Tancogne-Dejean, N., & Rubio, A. (2020). Parameter-free hybridlike functional based on an extended Hubbard model: DFT+U+V. Physical Review B, 102(15): 155117. doi:10.1103/PhysRevB.102.155117.

Cite as: https://hdl.handle.net/21.11116/0000-0007-33D3-1

Abstract

In this paper, we propose an energy functional at the level of DFT+U+V that allows us to compute self-consistently the values of the onsite interaction, Hubbard U and Hund J, as well as the intersite interaction V. This functional extends the previously proposed ACBN0 functional [L. A. Agapito et al., Phys. Rev. X 5, 011006 (2015)] including both onsite and intersite interactions.
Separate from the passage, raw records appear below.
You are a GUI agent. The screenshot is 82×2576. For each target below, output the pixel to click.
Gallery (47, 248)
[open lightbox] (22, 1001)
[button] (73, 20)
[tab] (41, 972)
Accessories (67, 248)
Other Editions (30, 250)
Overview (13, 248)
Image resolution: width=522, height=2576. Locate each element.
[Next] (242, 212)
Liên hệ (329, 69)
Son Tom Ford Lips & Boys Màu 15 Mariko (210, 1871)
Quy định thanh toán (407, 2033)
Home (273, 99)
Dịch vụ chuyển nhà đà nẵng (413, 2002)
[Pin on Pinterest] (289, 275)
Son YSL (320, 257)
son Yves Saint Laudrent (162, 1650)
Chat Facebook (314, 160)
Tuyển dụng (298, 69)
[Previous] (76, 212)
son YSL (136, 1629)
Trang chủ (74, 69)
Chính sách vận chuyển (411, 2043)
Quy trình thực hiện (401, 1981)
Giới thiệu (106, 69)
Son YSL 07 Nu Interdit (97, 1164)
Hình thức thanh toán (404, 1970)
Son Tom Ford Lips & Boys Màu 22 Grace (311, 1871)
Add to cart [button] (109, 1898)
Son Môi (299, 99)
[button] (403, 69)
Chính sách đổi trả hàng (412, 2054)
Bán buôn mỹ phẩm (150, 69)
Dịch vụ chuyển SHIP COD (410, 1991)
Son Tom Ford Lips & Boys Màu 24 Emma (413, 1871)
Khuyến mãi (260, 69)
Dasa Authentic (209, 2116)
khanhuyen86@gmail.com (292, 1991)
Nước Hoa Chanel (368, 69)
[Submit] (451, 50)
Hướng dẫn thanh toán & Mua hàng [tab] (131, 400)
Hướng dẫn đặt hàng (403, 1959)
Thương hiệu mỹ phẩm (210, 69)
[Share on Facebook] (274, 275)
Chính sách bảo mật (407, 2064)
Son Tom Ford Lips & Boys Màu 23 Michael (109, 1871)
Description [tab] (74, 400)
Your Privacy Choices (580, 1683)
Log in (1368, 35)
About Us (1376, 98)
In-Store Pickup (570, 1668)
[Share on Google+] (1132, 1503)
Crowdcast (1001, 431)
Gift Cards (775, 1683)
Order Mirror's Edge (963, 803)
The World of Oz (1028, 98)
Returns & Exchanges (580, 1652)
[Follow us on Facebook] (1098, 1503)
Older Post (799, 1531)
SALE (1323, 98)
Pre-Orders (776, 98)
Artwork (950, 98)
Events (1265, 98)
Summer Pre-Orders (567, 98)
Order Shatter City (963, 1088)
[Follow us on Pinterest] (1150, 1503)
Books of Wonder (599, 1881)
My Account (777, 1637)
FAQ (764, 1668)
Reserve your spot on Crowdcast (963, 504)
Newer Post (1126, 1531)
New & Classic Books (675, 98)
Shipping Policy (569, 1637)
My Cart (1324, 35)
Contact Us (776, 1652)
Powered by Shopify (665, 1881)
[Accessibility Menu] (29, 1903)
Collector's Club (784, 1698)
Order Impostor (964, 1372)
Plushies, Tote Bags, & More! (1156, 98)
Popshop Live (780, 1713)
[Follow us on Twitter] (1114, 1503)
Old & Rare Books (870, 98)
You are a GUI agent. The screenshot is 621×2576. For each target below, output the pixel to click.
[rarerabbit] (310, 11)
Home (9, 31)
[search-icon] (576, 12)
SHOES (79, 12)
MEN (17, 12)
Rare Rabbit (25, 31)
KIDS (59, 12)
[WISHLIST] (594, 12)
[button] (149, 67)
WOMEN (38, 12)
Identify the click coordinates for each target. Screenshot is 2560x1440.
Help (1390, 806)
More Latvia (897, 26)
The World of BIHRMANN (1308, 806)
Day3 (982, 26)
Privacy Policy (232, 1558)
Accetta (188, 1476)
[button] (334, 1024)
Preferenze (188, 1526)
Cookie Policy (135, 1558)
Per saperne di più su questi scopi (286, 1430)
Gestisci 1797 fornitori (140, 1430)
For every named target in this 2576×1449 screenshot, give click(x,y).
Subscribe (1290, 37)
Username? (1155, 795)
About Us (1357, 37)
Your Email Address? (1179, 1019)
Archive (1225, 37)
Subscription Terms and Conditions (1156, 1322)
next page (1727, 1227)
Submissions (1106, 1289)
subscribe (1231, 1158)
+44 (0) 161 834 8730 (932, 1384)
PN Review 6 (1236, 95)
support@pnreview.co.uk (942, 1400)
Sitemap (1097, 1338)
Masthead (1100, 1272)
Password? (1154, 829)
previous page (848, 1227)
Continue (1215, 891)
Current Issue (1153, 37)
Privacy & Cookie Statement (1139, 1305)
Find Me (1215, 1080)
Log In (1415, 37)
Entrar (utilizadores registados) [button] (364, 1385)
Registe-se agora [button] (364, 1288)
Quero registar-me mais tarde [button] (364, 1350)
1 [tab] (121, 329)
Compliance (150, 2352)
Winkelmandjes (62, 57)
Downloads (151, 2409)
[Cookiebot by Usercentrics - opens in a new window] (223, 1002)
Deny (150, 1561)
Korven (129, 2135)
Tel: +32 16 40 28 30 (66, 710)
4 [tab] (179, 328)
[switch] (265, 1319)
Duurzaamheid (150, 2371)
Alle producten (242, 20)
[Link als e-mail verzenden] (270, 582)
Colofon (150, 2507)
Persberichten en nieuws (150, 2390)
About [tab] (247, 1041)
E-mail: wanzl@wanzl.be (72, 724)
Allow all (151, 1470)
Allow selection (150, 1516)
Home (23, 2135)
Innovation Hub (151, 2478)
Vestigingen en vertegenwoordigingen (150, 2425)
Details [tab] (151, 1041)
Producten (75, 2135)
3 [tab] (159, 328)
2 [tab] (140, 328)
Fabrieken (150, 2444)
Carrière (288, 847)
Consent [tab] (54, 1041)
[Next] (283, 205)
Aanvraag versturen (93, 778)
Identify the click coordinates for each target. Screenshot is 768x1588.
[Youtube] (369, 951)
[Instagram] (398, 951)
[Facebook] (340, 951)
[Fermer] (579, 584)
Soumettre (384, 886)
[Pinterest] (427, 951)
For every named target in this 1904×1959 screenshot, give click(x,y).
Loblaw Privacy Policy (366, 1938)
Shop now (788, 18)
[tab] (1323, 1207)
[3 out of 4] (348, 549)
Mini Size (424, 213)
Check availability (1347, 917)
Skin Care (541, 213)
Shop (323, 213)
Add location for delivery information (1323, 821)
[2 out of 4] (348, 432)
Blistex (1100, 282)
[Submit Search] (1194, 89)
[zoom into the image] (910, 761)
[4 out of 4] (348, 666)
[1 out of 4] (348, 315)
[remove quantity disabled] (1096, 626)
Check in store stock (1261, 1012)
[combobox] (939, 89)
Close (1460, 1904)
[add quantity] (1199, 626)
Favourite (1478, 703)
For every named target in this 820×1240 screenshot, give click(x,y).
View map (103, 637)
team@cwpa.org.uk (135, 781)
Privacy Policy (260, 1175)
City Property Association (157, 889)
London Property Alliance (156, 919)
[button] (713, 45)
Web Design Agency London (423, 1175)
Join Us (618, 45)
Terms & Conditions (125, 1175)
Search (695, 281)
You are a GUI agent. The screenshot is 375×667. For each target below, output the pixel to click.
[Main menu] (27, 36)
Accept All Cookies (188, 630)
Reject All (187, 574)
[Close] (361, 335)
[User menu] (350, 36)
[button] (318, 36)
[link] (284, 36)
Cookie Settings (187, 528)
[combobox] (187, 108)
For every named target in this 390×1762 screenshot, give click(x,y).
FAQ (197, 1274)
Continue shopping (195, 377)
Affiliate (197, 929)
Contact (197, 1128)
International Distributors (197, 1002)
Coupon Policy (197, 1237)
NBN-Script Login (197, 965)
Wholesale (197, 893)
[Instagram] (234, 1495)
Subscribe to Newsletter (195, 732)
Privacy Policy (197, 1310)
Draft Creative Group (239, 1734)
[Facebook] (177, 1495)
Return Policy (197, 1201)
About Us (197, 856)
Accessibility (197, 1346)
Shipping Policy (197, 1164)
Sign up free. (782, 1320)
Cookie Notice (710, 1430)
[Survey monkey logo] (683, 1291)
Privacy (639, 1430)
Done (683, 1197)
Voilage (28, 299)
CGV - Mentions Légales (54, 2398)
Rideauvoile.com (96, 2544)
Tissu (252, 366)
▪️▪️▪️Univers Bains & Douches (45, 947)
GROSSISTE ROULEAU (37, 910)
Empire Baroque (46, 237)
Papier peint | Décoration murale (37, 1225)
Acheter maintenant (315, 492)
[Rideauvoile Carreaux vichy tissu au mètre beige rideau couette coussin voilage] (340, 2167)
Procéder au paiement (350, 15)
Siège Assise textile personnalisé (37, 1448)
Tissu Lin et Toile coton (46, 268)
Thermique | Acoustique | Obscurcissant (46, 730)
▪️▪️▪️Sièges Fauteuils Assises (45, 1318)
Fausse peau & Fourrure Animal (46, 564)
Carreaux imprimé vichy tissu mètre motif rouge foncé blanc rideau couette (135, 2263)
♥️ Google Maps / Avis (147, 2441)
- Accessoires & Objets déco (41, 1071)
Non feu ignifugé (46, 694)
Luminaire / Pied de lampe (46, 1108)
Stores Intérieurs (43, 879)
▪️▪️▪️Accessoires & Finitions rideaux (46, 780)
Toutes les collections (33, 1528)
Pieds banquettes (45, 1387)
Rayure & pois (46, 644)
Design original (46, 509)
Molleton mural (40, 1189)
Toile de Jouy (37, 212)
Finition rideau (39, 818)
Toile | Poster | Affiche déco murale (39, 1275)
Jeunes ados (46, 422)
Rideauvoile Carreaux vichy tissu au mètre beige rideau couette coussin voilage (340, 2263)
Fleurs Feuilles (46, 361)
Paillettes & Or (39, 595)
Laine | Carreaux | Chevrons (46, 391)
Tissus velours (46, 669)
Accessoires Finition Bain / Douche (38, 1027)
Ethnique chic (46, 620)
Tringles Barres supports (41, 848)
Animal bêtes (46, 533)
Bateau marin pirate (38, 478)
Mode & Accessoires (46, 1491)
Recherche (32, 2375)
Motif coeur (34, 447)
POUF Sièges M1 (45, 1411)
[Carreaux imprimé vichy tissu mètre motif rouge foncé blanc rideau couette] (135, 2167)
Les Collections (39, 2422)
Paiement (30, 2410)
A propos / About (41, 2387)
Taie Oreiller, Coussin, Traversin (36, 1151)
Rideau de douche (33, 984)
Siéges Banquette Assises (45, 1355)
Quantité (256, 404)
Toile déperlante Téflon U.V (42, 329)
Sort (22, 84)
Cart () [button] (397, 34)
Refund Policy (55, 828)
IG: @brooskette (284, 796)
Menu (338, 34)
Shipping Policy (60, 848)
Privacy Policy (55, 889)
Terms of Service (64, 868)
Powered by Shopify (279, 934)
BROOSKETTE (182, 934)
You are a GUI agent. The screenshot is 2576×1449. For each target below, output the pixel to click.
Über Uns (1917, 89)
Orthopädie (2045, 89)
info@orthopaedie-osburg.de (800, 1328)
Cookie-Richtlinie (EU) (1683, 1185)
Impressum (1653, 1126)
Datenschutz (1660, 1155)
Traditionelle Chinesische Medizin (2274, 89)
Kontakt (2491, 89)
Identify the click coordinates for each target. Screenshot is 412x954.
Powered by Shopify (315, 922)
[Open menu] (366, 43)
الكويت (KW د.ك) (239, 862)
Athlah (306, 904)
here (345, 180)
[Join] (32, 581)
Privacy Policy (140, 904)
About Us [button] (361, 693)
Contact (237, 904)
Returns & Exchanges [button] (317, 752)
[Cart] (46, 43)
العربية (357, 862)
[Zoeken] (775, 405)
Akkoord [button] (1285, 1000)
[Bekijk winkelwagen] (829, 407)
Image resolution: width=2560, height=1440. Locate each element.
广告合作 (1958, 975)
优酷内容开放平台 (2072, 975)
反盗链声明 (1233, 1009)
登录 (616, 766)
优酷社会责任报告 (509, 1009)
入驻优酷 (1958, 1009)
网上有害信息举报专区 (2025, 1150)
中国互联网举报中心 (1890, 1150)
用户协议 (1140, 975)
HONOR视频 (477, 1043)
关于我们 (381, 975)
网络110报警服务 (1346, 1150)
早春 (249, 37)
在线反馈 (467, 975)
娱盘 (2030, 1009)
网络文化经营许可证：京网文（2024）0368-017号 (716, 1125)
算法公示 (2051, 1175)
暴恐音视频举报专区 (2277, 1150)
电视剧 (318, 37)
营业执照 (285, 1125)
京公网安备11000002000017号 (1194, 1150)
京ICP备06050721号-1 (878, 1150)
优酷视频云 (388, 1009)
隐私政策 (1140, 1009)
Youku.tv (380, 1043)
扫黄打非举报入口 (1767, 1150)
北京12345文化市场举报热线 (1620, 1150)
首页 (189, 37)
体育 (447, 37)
We show that this ab initio self-consistent functional yields improved electronic properties for a wide range of materials, ranging from sp materials to strongly correlated materials. This functional can also be seen as an alternative general and systematic way to construct parameter-free hybrid functionals, based on the extended Hubbard model and a selected set of Coulomb integrals, and might be used to develop novel approximations. By extending the DFT+U method to materials where strong local and nonlocal interactions are relevant, this work opens the door to the ab initio study the electronic, ionic, and optical properties of a larger class of strongly correlated materials in and out of equilibrium.